Paul Thomas Anderson2002
Altro giro, altro indimenticabile ritratto incentrato sull’ansia sociale. Barry (un favoloso Adam Sandler in uno dei suoi primi ruoli “seri”) è un piccolo imprenditore dal comportamento generalmente passivo, che riesce a compensare solo con violenti e momentanei scatti di ira. Uno dei suoi consueti attacchi d’ansia di manifesta quando incontra Lena (Emily Watson), e lo spinge a vedere uno psichiatra. Ma anche qui il dramma è virato alla favola romantica. Uno dei film incompresi di Paul Thomas Anderson, poi rivalutato col tempo. Per fortuna.
Martin Scorsese2004
Il biopic by Martin Scorsese – e sempre starring il suo favourite Leonardo DiCaprio – di uno dei più grandi e potenti produttori di Hollywood, Howard Hughes, è in realtà (anche) uno studio sul disturbo ossessivo compulsivo da contaminazione; una paura patologica dello sporco e dei germi che viene chiamata anche misofobia, rupofobia o germofobia (e che arriva pure qui, ça va sans dire, dai traumi infantili del personaggio principale). Anche questo un film generalmente incompreso, nonostante la produzione monstre, la magnifica prova del protagonista (ma l’Oscar è andato all’altrettanto impressionante Cate Blanchett/Katharine Hepburn) e il ritratto umano di un uomo sovrumano.
Craig Gillespie2007
«Se non trovi la donna ideale, puoi sempre ordinarla». Questa era la frase di lancio del film diretto dal futuro autore di Tonya.
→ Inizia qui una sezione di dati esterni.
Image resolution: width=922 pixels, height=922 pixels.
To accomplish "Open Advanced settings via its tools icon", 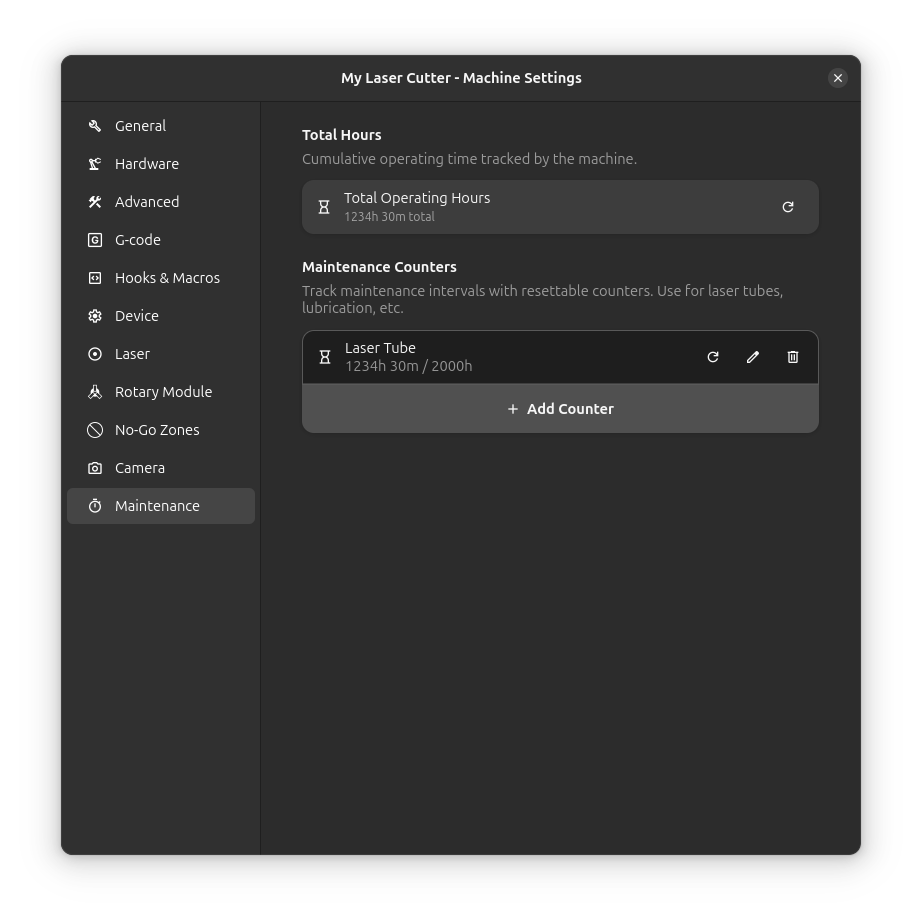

Lars Lindstrom (Ryan Gosling in una delle sue performance migliori di sempre) è un ventisettenne introverso del Wisconsin con pochi amici e un’inesistente vita sociale. Ha molta difficoltà ad intrattenere rapporti normali, finché un giorno confessa al fratello di aver conosciuto la donna dei suoi sogni, Bianca, una dolce e timida ragazza incontrata su internet. Che però non si rivelerà essere una ragazza “vera”. L’ansia sociale (aridaje) raccontata nel modo più delicato e commovente.
Tom Hooper2010
Il duca Alberto di York (Colin Firth), futuro re d’Inghilterra col nome di Giorgio VI nonché padre di Elisabetta II, ha un evidente problema di balbuzie dato dall’ansia di parlare in pubblico, e che si acutizza quando si trova davanti al risoluto padre, ovvero re Giorgio V. Un logopedista (Geoffrey Rush) riuscirà a risolvere il suo “handicap”, ma soprattutto a i problemi che ha con sé stesso? Enorme successo di critica e pubblico per un film che ha guadagnato quattro Oscar (tra cui quelli per miglior film, regia e attore protagonista), nell’anno in cui però avrebbe dovuto trionfare The Social Network di David Fincher. E se ci pensiamo, ancora ci viene l’ansia…
Jonah Hill2022
Dopo tanti film di finzione (o quasi), un documentario che esplora da vicino veri disturbi di ansia e salute mentale. Quelli che ha vissuto in prima persona l’attore Jonah Hill, che si mette dietro la macchina da presa per raccontare la sua esperienza di paziente nelle mani del dottor Phil Stutz, un noto psichiatra “non convenzionale” che al posto dell’ascolto passivo ha sempre privilegiato il consiglio attivo nei confronti delle persone che ha seguito nel corso degli anni. Il risultato è una delle indagini più personali e puntuali di ciò che chiamiamo oggi mental health, senza sconti e ritrosie da parte di chi si mette in gioco così intimamente.